Timeless – so fühle ich mich derzeit immer mal wieder. Einerseits verliere ich mich in der Zeit, wenn ich eine interessanten Aufgabe erledige, andererseits fühle ich mich gehetzt und renne der verrinnenden Zeit hinter her.
Im Endefekt bleibt nie genug Zeit für alles, was ich am Tag gerne erledigt haben möchte.
Ferner möchte ich auch gern so vieles bloggen – es ist ganz und gar nicht so, dass es nichts zu erzählen gäbe – aber ich komme einfach nicht dazu. Nachts im Bett, wenn einmal am Tag alles um mich herum ganz leise ist, formuliere ich in Gedanken ganze Blogposts – und am nächsten Tag komme ich nicht zum niedertippen. Oder aber ich vergesse, was ich schreiben wollte.
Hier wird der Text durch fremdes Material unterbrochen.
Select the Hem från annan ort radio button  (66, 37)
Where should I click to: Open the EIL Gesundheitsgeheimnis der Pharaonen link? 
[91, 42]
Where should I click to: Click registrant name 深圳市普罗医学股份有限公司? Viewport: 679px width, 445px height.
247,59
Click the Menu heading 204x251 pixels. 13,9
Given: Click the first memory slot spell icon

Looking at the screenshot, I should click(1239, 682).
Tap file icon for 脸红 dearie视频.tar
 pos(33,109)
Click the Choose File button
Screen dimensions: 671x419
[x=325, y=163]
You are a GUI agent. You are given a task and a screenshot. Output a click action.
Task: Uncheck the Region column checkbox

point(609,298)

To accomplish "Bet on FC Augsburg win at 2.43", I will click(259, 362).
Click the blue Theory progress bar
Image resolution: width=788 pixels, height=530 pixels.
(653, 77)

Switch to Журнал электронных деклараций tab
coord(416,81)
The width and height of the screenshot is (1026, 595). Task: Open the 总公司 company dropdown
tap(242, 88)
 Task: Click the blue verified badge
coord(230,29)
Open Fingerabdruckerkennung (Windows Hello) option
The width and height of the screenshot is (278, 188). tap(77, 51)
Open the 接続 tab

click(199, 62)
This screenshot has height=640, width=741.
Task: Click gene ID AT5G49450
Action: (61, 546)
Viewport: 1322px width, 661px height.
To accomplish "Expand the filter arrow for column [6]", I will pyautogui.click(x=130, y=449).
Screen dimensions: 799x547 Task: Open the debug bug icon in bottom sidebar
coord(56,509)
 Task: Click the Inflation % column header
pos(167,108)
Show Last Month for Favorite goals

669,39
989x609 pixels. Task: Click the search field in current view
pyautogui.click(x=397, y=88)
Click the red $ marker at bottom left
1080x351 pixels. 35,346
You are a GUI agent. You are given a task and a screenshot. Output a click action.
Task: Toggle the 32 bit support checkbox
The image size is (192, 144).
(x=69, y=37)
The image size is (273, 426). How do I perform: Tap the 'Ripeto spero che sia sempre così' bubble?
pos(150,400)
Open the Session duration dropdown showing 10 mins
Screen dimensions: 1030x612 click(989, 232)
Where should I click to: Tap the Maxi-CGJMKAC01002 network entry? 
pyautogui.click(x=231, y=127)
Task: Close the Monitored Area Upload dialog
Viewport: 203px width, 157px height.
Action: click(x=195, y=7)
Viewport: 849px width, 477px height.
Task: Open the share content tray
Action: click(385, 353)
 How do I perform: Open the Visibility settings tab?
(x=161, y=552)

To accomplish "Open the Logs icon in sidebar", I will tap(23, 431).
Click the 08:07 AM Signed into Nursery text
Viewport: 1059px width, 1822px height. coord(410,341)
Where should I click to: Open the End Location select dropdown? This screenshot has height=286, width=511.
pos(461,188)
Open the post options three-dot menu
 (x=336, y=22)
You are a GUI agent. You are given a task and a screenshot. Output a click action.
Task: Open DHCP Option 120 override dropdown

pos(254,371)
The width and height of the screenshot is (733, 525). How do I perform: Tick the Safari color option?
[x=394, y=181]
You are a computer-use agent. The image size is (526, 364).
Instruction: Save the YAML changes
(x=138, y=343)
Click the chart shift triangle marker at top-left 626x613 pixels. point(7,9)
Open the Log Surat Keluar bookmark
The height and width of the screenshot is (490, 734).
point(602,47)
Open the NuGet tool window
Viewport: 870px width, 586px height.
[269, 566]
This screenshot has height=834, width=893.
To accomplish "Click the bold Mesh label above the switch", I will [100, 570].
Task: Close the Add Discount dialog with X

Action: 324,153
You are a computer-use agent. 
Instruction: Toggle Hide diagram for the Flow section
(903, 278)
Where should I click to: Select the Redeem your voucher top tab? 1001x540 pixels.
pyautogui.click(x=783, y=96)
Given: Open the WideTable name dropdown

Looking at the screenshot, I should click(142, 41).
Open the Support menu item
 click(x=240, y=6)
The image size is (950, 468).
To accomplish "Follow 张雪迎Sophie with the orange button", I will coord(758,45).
Oder aber, alles scheint mir dann doch zu banal.
Dann wollen wieder Projekt und Stunden geplant, Listen geschieben, Haushalt erledigt, Tests korrigiert, der Sohn umtüdelt, Geschenke besorgt, Wäsche gewaschen, Geld überwiesen, Sport getrieben, Meilensteine notiert und vorallem will auch entspannt werden.